• **TASK TO CARRY OUT**:
Your output should be the entries below, exact in every detail.

• **SOURCE INFORMATION**:
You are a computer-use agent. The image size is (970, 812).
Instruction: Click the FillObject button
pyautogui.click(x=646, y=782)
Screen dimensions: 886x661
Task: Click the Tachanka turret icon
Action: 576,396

• **SOLVED EXERCISE**:
You are a computer-use agent. The image size is (970, 812).
Instruction: Click the FillObject button
pyautogui.click(x=646, y=782)
Screen dimensions: 886x661
Task: Click the Tachanka turret icon
Action: 576,396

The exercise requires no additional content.